= Gerry Shury =

British songwriter, arranger, and record producer (1944–1978)

Gerald Roland Shury (11 August 1944 - 24 May 1978) was a British songwriter, arranger, and record producer who worked in the late 1960s and 1970s.

Shury was born in Berkhamsted, Hertfordshire, England, though some sources state Brixton, London. He started his career in the late 1960s initially as an arranger and went on to work with Barry Blue, Lynsey de Paul, Ron Roker, The Bee Gees, Biddu and The Rubettes, before becoming involved in the British soul, funk and disco scene of the 1970s.
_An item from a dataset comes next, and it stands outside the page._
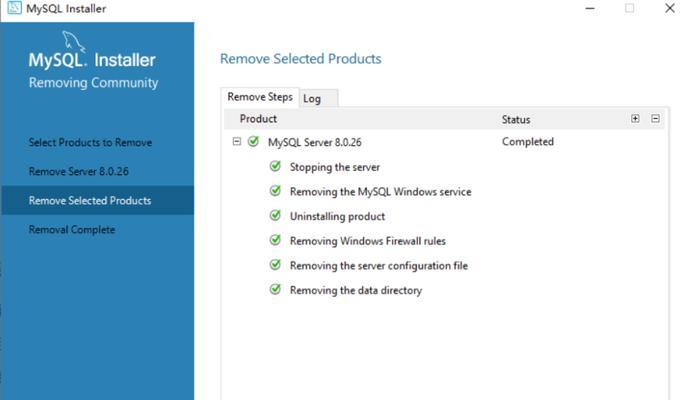Expand all products with the plus button

(x=635, y=119)
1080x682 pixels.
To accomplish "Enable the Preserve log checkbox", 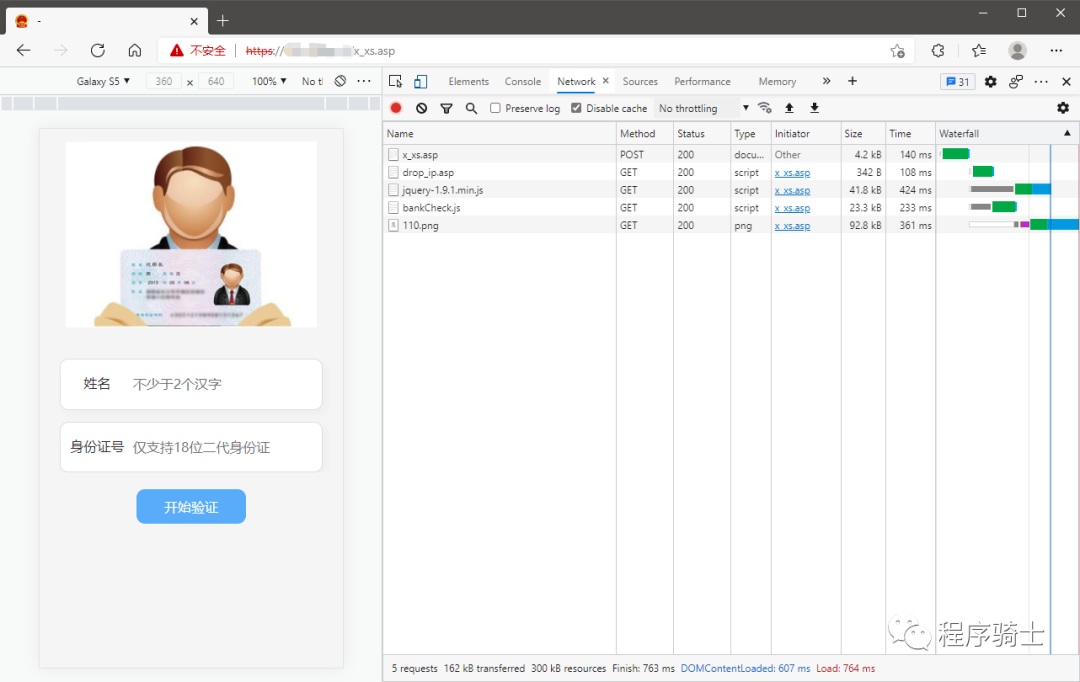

After flirting with glam rock by co-writing the UK top 10 single "Do You Wanna Dance" with Barry Blue and Ron Roker, he moved to writing in a more soul/funk/disco vein with songs such as "Guilty", a UK number 10 hit for The Pearls in 1974, as well as "Dance Little Lady Dance", which was a hit for Tina Charles, reaching number 6 on the UK Singles Chart. Another song Shury co-penned is "Up in a Puff of Smoke" originally recorded by Polly Brown and covered by the Rubinoos. It reached number 16 on the Billboard Hot 100 and number 43 on the UK Singles Chart in 1974. He also co-wrote "Devil's Gun", an American hit for C. J. & Company, which was the first record played when Studio 54 opened on April 26, 1977. Together with Chris Rae and Ron Roker, he also wrote "Do You Believe in Love at First Sight" for Dionne Warwick.

Shury provided music for the 1972 film Hunted.

Shury died in a car crash in 1978 aged 33. According to Ron Roker, he was returning to London late at night after visiting a club in Brighton when he fell asleep at the wheel of his car, which crashed, killing him instantly.